Your instructions:
Write the data below out in full, exactly as it stands.

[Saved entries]
**********

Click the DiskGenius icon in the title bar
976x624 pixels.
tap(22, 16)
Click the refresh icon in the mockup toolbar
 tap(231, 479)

**********

Output for this task:
Click the DiskGenius icon in the title bar
976x624 pixels.
tap(22, 16)
Click the refresh icon in the mockup toolbar
 tap(231, 479)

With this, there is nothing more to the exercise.